Since your elevator pitch is something that you will use over and over again, take enough time to make it good. Try to incorporate humor when appropriate, be visual and act confident. If writing isn’t your thing, consider outsourcing it.
- Don’t Forget to Brush Your Teeth (Yes, I’m Serious):
Of course, this sounds silly and obvious, but nothing throws off an introduction like corn in your teeth! Check your teeth, check your breath, and make sure you didn’t forget to put on deodorant in the morning. First impressions are everything, and bad hygiene is an instant social FAIL. Once you know that your teeth clean, don’t forget to smile. People who smile are twice as likely to be remembered!

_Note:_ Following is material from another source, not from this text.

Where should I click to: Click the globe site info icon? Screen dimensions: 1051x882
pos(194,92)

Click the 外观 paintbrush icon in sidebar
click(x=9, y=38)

- Keep a Database of Your Contacts:
Finally, If you have 500+ contacts on LinkedIn, it can be nearly impossible to keep track of who’s who. Do yourself a favor and create a spreadsheet or CRM to keep your networking contacts organized. Jot down notes about each person. What do they do, what are they interested in, what’s their favorite sports team, etc. These may come in VERY handy in the future.Once you’ve made your connections, you must follow up. Without following up, networking is pointless. Pick up the phone, connect on LinkedIn, or send an email. If ever you’re able to solve a problem for someone in your new network, do it. Connecting once isn’t enough. Keep the conversation going and build relationships. That’s what networking’s all about anyway right?